[PASSAGE SHOWN]

Ryker is 11 years old and was officially diagnosed with Osteosarcoma in his right Femur on September 12th 2017. He showed me a lump on the inside of his leg a few weeks prior but it wasn't really causing any issues and so we didn't think much of it. Occasionally he was getting pain in that leg which we attributed to growing pains. Over labor day weekend we went to at waterpark which I think aggravated his leg started causing him significant pain that advil wasn't completely getting rid of. We were at a family reunion and the leg pain was lessening a so we decided to take him in later in the week.
Ryker had his first day of 6th grade on Tuesday and didn't have any issues with his leg that day. Wednesday the 6th I took him into an urgent care after school to have his leg checked out. (We went there since they have an x ray machine on site.) I had googled his symptoms earlier in the day and nothing very positive comes up!

[DIRECTIONS FOR THIS TASK]
From the account of Ryker's diagnosis, quote word for word the part that begins with the words containing "Ryker is 11" and ends with "in the week.". The rows can be left aside; nothing here depends on them.

[DATASET ENTRIES]
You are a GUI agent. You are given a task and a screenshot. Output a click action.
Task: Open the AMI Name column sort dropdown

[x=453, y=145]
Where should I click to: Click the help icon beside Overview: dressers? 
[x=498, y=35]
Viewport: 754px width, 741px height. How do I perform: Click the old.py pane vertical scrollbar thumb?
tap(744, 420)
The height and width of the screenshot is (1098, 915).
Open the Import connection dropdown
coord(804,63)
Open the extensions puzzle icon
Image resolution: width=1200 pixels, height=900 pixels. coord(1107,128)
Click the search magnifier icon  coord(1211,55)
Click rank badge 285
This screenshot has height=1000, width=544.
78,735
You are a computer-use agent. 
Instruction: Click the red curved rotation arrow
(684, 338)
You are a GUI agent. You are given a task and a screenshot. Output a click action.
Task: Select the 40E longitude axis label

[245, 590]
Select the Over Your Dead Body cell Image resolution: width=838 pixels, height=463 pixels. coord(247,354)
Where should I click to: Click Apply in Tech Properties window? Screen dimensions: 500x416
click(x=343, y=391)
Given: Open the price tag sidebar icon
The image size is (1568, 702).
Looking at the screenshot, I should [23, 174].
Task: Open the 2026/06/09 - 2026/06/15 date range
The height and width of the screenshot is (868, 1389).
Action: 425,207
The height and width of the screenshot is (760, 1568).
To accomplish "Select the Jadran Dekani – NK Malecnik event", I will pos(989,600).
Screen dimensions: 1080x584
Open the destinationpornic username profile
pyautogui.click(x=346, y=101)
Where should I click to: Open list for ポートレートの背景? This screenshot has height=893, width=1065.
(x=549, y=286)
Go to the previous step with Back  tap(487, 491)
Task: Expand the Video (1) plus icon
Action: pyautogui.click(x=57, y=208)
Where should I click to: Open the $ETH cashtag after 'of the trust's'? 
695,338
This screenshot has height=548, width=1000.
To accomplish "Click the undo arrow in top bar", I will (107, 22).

[THE COMPLETED TASK]
Ryker is 11 years old and was officially diagnosed with Osteosarcoma in his right Femur on September 12th 2017. He showed me a lump on the inside of his leg a few weeks prior but it wasn't really causing any issues and so we didn't think much of it. Occasionally he was getting pain in that leg which we attributed to growing pains. Over labor day weekend we went to at waterpark which I think aggravated his leg started causing him significant pain that advil wasn't completely getting rid of. We were at a family reunion and the leg pain was lessening a so we decided to take him in later in the week.